Check your family history.
It’s important to learn if family members have had heart disease or risk factors. Make a point to talk with your doctor and see what you can do to decrease your risk of developing heart disease.
According to the AHA, “Smoking increases the risk of heart disease and stroke by two to four times. Also, women who smoke have a 25 percent higher risk of developing heart disease as compared to men who smoke.
Yet quitting greatly reduces the risk of heart disease. Within a year the risk of is cut in half and continues to decline.
Over indulging in alcohol can cause a spike in blood pressure, and in some cases cause heart failure and lead to a stroke.
For women, moderate drinking is no more than one drink per day or one shot of liquor, 4 oz. of wine or a 12 oz. beer.
Choose birth control carefully
Some oral contraceptives along with other birth control options can cause an increase in blood pressure.
The AHA suggests, “If you can safely use an alternative method that doesn’t put your health at risk, consider the advantages.”
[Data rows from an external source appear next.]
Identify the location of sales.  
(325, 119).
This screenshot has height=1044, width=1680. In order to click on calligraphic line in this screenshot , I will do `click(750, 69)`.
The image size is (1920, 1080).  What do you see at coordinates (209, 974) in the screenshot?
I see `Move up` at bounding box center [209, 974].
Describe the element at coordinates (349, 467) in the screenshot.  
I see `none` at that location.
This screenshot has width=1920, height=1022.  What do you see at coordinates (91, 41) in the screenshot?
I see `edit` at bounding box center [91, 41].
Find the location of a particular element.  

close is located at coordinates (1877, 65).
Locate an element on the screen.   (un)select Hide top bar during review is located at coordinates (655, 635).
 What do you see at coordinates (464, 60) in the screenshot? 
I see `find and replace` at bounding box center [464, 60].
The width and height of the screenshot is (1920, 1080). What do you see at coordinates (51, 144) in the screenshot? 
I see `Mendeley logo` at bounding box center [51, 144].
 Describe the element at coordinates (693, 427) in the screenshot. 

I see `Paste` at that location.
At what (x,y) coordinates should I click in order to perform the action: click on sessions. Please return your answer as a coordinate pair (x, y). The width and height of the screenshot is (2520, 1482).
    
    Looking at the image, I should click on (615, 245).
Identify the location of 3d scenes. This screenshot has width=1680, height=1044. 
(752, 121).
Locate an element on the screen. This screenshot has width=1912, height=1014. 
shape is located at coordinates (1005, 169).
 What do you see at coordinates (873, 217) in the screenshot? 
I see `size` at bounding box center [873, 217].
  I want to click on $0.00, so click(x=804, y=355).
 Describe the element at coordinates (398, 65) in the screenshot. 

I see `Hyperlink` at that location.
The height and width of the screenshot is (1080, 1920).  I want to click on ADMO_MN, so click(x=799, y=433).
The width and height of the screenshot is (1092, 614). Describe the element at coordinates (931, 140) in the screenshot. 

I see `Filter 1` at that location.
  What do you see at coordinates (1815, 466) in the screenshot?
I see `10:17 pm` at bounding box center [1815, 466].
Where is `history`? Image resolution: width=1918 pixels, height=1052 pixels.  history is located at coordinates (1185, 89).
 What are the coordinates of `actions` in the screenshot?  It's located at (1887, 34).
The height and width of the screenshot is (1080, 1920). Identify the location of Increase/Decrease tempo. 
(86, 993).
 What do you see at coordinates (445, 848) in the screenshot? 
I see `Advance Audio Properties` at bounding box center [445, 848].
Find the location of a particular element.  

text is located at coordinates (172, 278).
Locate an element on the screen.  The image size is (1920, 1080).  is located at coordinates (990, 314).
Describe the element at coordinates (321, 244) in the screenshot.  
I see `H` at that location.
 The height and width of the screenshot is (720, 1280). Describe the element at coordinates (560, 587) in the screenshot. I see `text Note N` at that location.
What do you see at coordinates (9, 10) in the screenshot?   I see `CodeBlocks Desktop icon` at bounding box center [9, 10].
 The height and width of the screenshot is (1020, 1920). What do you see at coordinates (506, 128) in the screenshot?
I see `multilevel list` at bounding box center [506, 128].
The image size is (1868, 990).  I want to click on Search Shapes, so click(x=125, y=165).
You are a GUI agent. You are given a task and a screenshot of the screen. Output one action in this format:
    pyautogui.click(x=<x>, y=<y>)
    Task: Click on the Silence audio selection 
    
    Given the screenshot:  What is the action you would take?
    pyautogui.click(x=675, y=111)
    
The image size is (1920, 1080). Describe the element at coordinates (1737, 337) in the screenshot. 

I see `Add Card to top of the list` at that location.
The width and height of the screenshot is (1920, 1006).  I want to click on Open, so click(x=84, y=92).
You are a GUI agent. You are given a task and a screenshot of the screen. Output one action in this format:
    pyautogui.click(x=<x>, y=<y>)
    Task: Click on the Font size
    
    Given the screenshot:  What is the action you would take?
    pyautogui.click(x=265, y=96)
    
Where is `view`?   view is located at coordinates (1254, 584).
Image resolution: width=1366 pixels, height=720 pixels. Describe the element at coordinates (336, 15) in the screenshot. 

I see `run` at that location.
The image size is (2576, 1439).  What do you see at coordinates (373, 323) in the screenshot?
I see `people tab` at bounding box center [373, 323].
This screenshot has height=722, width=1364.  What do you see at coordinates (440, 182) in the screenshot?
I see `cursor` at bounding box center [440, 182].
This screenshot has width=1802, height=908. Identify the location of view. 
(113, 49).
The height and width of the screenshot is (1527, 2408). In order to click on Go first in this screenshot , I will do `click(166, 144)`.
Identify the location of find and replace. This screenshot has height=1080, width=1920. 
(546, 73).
Eat balanced, healthy meals
Eating healthy means having balanced meals with plenty of nutrients from foods such as fruits, vegetables, and whole grains, as well as proteins and dairy. Train your taste buds now to enjoy healthy foods to prevent excess weight gain that can increase your heart risk as you age. The American Heart Association recommends the following consumption of foods:
Fruits and vegetables: At least 4.5 cups a day
Fish (preferably oily fish, like salmon): At least two 3.5-ounce servings a week
Fiber-rich whole grains: At least three 1-ounce servings a day
Nuts, legumes and seeds: At least four servings a week, opting for unsalted varieties whenever possible
It is also important to minimize sodium and saturated fats, and to avoid processed meats and sugary drinks to maintain a heart-healthy diet.
Exercise three to four times per week
The AHA recommends 40 minutes of exercise three to four times per week, according to its new guidelines. Brisk walking, jogging and workout routines you can do at home or with friends all help accomplish your physical fitness goals.
Why wear red?
In 2003, the American Heart Association and the National Heart, Lung and Blood Institute started working to raise awareness of heart disease.
Stemming from that action was National Wear Red Day, held annually on the first Friday in February every year to raise awareness about heart disease being the No. 1 killer of women.
“Ask any stylist, job coach or dating expert and they’ll tell you that red stands out. Eyes are immediately drawn to it. Some even say that the color red is a confidence booster and makes you feel powerful. Maybe that’s why we chose the color red to signify our fight against the No. 1 killer in women. Maybe it’s just a coincidence that it’s also the color of our hearts,” writes Go Red for Women’s website.